皮膚疾患とはそんなもの

一か月ほどまえ全身が痒くなり、皮膚科に行った。医者に見せればきっと原因がわかるだろうと安心していたのは、過去三回の経験からである。

はじめて皮膚科にかかることになったのは夏、中学の帰り道。体育着の短パンから出た太ももが妙にかゆかった。蚊に刺されたかなあと思いながらぼりぼりかきつつ歩いて家についたら、右太もも全体が削ぐ前のケバブみたいにぶくぶくに腫れていた。
さすがにキショすぎて親もドン引いていた。
医者に見せたらそれは毛虫だということで、薬を塗ってすぐに治った。すごい。

次の皮膚科は股間。陰嚢と内股の接着面が異様に痒くて、だんだん変色して炙りトロみたいな色になってきたかと思ったら今度はゾンビっぽくなってきて、ゲル状の組織になって広がりはじめたから怖すぎて受診したとき。
ゾンビ化した金玉横の皮膚を、イケおじの先生がピンセットで採取し、顕微鏡で覗いてくれた。はじめて男の人にちんちんを見せたので、かなり興奮した。いんきんたむしだった。

最後に行ったのは三年ほど前、陰毛の生えている部分がありえないほど痒くてだんだん痒すぎて体が痙攣したり、失禁したりしはじめたので受診したとき。
先生は私の毛をピンセットで抜き、顕微鏡で見てくださった。イケメンの先生ではなかったので興奮はしなかった。
毛じらみだった。彼氏から移されたのである。マジで殺そうかと思ったがそれから一年ほど同棲した。彼は最終的に家賃を払わずに蒸発したが、妊娠した嫁と共に実家を継ぐために帰郷していることがあとでわかり、股間のかゆみと治療に費やした労力を思い出してはらわたが煮えた。
毛じらみには薬剤が効かないこともあるので、一番いいのは剃毛です。それで治ります。案外簡単に治ります。

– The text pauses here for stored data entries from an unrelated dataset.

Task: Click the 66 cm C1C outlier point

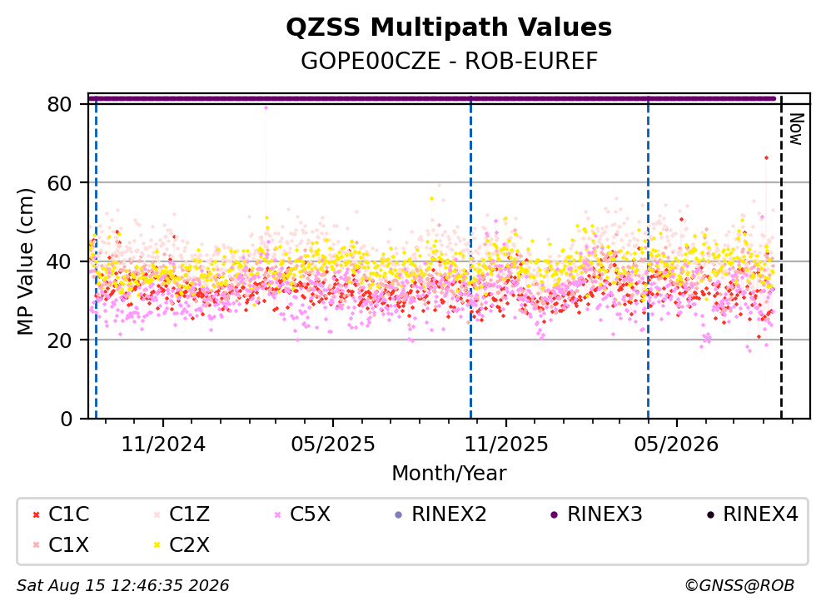Action: (x=767, y=157)
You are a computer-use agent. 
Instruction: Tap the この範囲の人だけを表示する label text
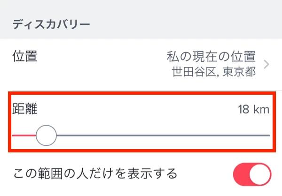coord(94,174)
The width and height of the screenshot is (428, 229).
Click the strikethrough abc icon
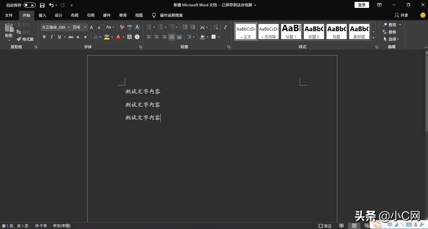pos(71,37)
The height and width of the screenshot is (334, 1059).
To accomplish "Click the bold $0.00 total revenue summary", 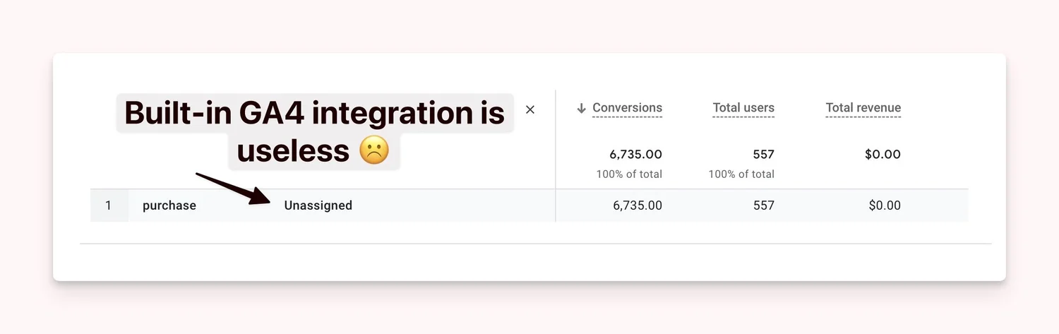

今回もそんなふうに原因がすぐわかるだろうと思って診てもらった。若い女性の皮膚科医だった。彼女は私の皮膚を見て「うーん、なにかお薬飲んでないですか?」とたずねた。飲んでいません。それから全身を診てもらったが、先生はまた「うーん、お薬ヤッてないですか?」とたずねた。やっていません。
先生は机に向かってうーんと言い、私は椅子に腰掛けたままうなだれた。
「クスリヤッてないですよね」
「やってません」
ステロイドを出されて皮膚の症状は抑えられていったが、目がかゆかったり、まぶたが腫れたり、耳が痒かったり、陰茎がかゆかったり、全身がおかしい。僕ってなにか薬ヤッてんのだろうか。たすけて。